Copy the following data line for line, with no changes.

Click-target data
#####

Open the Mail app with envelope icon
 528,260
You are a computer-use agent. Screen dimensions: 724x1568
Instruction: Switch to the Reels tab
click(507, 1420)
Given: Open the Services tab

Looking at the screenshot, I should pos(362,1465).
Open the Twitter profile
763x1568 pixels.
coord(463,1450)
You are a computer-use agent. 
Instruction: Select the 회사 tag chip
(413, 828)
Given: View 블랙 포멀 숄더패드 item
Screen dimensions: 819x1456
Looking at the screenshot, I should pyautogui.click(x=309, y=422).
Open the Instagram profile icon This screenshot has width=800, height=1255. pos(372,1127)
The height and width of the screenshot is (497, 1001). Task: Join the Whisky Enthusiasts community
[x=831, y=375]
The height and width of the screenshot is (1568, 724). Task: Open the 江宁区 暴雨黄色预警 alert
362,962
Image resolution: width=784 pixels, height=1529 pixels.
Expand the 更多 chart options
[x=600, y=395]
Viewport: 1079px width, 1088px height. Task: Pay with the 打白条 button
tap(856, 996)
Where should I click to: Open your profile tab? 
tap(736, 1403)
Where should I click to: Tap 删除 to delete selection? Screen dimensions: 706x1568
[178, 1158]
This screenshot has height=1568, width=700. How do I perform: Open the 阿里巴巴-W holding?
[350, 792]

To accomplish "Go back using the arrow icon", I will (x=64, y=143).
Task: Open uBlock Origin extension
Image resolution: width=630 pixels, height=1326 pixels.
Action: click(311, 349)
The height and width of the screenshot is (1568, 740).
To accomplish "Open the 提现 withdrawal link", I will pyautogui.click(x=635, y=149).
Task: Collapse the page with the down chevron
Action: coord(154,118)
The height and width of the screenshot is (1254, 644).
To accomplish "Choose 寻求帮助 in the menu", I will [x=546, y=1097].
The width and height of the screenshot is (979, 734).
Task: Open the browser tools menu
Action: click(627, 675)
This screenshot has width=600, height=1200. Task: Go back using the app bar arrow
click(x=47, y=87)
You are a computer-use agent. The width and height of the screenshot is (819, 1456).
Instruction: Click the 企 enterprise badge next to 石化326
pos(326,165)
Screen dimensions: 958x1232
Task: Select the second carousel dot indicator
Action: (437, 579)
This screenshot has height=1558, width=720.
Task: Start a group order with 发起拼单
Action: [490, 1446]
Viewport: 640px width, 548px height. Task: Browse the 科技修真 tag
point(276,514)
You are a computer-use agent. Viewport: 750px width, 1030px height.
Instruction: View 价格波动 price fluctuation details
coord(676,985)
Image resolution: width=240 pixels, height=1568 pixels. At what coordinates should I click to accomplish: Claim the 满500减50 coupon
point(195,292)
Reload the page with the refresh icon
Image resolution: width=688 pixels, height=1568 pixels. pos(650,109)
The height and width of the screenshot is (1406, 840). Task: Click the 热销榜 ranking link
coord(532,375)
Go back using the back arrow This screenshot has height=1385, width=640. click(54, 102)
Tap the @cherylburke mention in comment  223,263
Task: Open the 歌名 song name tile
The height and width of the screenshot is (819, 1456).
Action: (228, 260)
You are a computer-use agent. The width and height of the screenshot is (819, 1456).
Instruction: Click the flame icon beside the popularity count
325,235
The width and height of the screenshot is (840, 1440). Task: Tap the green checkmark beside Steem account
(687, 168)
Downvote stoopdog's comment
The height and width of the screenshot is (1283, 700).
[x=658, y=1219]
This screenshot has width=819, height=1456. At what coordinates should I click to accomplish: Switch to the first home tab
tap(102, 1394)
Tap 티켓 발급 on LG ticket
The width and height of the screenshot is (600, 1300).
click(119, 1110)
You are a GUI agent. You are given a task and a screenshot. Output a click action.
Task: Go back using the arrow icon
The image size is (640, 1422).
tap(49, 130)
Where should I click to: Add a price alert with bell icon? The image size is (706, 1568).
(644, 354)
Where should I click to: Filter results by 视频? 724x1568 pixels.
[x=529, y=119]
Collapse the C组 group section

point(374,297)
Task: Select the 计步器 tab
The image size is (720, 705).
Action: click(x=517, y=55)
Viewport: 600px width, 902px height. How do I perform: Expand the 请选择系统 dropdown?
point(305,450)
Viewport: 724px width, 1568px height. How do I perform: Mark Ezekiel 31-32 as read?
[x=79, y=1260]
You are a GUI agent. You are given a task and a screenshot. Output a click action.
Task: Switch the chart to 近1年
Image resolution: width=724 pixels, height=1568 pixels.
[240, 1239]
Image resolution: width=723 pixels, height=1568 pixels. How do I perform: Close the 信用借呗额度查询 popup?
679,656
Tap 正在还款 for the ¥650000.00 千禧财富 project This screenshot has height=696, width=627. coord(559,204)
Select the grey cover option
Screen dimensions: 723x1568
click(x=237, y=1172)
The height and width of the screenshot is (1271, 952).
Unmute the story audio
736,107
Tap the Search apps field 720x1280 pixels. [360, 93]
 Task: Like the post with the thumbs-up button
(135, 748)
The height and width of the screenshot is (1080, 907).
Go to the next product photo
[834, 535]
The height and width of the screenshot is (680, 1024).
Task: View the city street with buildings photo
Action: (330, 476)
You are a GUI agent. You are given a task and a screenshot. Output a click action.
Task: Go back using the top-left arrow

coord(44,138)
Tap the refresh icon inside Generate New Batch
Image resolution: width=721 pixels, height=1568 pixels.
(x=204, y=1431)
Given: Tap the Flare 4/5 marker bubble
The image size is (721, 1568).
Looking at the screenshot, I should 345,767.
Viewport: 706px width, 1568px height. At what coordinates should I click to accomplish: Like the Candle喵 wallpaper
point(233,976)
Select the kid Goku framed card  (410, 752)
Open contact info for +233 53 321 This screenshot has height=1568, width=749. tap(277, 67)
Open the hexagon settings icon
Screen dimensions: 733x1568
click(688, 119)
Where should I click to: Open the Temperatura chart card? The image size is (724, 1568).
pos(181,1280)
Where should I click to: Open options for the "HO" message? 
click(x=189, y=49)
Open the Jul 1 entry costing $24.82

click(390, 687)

#####

Finished answer
Open the Mail app with envelope icon
 528,260
You are a computer-use agent. Screen dimensions: 724x1568
Instruction: Switch to the Reels tab
click(507, 1420)
Given: Open the Services tab

Looking at the screenshot, I should pos(362,1465).
Open the Twitter profile
763x1568 pixels.
coord(463,1450)
You are a computer-use agent. 
Instruction: Select the 회사 tag chip
(413, 828)
Given: View 블랙 포멀 숄더패드 item
Screen dimensions: 819x1456
Looking at the screenshot, I should pyautogui.click(x=309, y=422).
Open the Instagram profile icon This screenshot has width=800, height=1255. pos(372,1127)
The height and width of the screenshot is (497, 1001). Task: Join the Whisky Enthusiasts community
[x=831, y=375]
The height and width of the screenshot is (1568, 724). Task: Open the 江宁区 暴雨黄色预警 alert
362,962
Image resolution: width=784 pixels, height=1529 pixels.
Expand the 更多 chart options
[x=600, y=395]
Viewport: 1079px width, 1088px height. Task: Pay with the 打白条 button
tap(856, 996)
Where should I click to: Open your profile tab? 
tap(736, 1403)
Where should I click to: Tap 删除 to delete selection? Screen dimensions: 706x1568
[178, 1158]
This screenshot has height=1568, width=700. How do I perform: Open the 阿里巴巴-W holding?
[350, 792]

To accomplish "Go back using the arrow icon", I will (x=64, y=143).
Task: Open uBlock Origin extension
Image resolution: width=630 pixels, height=1326 pixels.
Action: click(311, 349)
The height and width of the screenshot is (1568, 740).
To accomplish "Open the 提现 withdrawal link", I will pyautogui.click(x=635, y=149).
Task: Collapse the page with the down chevron
Action: coord(154,118)
The height and width of the screenshot is (1254, 644).
To accomplish "Choose 寻求帮助 in the menu", I will [x=546, y=1097].
The width and height of the screenshot is (979, 734).
Task: Open the browser tools menu
Action: click(627, 675)
This screenshot has width=600, height=1200. Task: Go back using the app bar arrow
click(x=47, y=87)
You are a computer-use agent. The width and height of the screenshot is (819, 1456).
Instruction: Click the 企 enterprise badge next to 石化326
pos(326,165)
Screen dimensions: 958x1232
Task: Select the second carousel dot indicator
Action: (437, 579)
This screenshot has height=1558, width=720.
Task: Start a group order with 发起拼单
Action: [490, 1446]
Viewport: 640px width, 548px height. Task: Browse the 科技修真 tag
point(276,514)
You are a computer-use agent. Viewport: 750px width, 1030px height.
Instruction: View 价格波动 price fluctuation details
coord(676,985)
Image resolution: width=240 pixels, height=1568 pixels. At what coordinates should I click to accomplish: Claim the 满500减50 coupon
point(195,292)
Reload the page with the refresh icon
Image resolution: width=688 pixels, height=1568 pixels. pos(650,109)
The height and width of the screenshot is (1406, 840). Task: Click the 热销榜 ranking link
coord(532,375)
Go back using the back arrow This screenshot has height=1385, width=640. click(54, 102)
Tap the @cherylburke mention in comment  223,263
Task: Open the 歌名 song name tile
The height and width of the screenshot is (819, 1456).
Action: (228, 260)
You are a computer-use agent. The width and height of the screenshot is (819, 1456).
Instruction: Click the flame icon beside the popularity count
325,235
The width and height of the screenshot is (840, 1440). Task: Tap the green checkmark beside Steem account
(687, 168)
Downvote stoopdog's comment
The height and width of the screenshot is (1283, 700).
[x=658, y=1219]
This screenshot has width=819, height=1456. At what coordinates should I click to accomplish: Switch to the first home tab
tap(102, 1394)
Tap 티켓 발급 on LG ticket
The width and height of the screenshot is (600, 1300).
click(119, 1110)
You are a GUI agent. You are given a task and a screenshot. Output a click action.
Task: Go back using the arrow icon
The image size is (640, 1422).
tap(49, 130)
Where should I click to: Add a price alert with bell icon? The image size is (706, 1568).
(644, 354)
Where should I click to: Filter results by 视频? 724x1568 pixels.
[x=529, y=119]
Collapse the C组 group section

point(374,297)
Task: Select the 计步器 tab
The image size is (720, 705).
Action: click(x=517, y=55)
Viewport: 600px width, 902px height. How do I perform: Expand the 请选择系统 dropdown?
point(305,450)
Viewport: 724px width, 1568px height. How do I perform: Mark Ezekiel 31-32 as read?
[x=79, y=1260]
You are a GUI agent. You are given a task and a screenshot. Output a click action.
Task: Switch the chart to 近1年
Image resolution: width=724 pixels, height=1568 pixels.
[240, 1239]
Image resolution: width=723 pixels, height=1568 pixels. How do I perform: Close the 信用借呗额度查询 popup?
679,656
Tap 正在还款 for the ¥650000.00 千禧财富 project This screenshot has height=696, width=627. coord(559,204)
Select the grey cover option
Screen dimensions: 723x1568
click(x=237, y=1172)
The height and width of the screenshot is (1271, 952).
Unmute the story audio
736,107
Tap the Search apps field 720x1280 pixels. [360, 93]
 Task: Like the post with the thumbs-up button
(135, 748)
The height and width of the screenshot is (1080, 907).
Go to the next product photo
[834, 535]
The height and width of the screenshot is (680, 1024).
Task: View the city street with buildings photo
Action: (330, 476)
You are a GUI agent. You are given a task and a screenshot. Output a click action.
Task: Go back using the top-left arrow

coord(44,138)
Tap the refresh icon inside Generate New Batch
Image resolution: width=721 pixels, height=1568 pixels.
(x=204, y=1431)
Given: Tap the Flare 4/5 marker bubble
The image size is (721, 1568).
Looking at the screenshot, I should 345,767.
Viewport: 706px width, 1568px height. At what coordinates should I click to accomplish: Like the Candle喵 wallpaper
point(233,976)
Select the kid Goku framed card  (410, 752)
Open contact info for +233 53 321 This screenshot has height=1568, width=749. tap(277, 67)
Open the hexagon settings icon
Screen dimensions: 733x1568
click(688, 119)
Where should I click to: Open the Temperatura chart card? The image size is (724, 1568).
pos(181,1280)
Where should I click to: Open options for the "HO" message? 
click(x=189, y=49)
Open the Jul 1 entry costing $24.82

click(390, 687)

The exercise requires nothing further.